→ Material provided
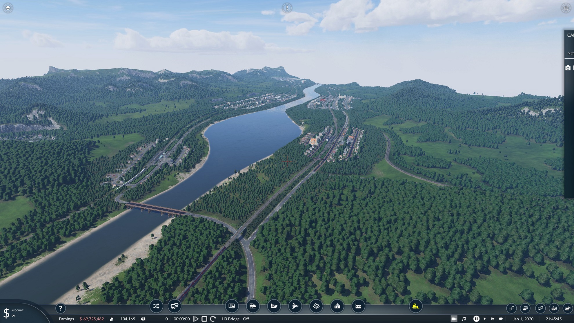
Task: Pause the game simulation
Action: click(476, 319)
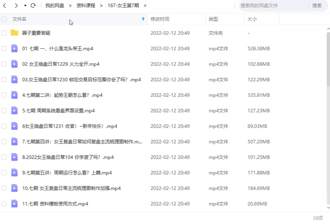Click the forward navigation arrow
Screen dimensions: 330x224
[16, 5]
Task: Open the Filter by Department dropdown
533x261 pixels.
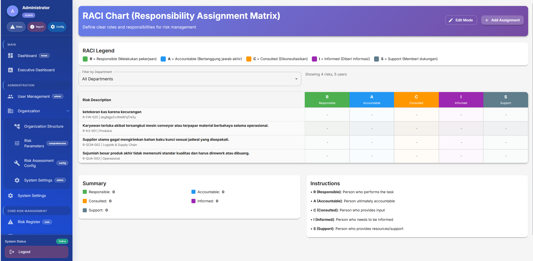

→ Exercise details
Starting at the line that contains "Task: Open the Filter by Department dropdown" and ending at the final line of the data, reproduce each line exactly. Pictures stay out of the copy.

→ Written response
Task: Open the Filter by Department dropdown
533x261 pixels.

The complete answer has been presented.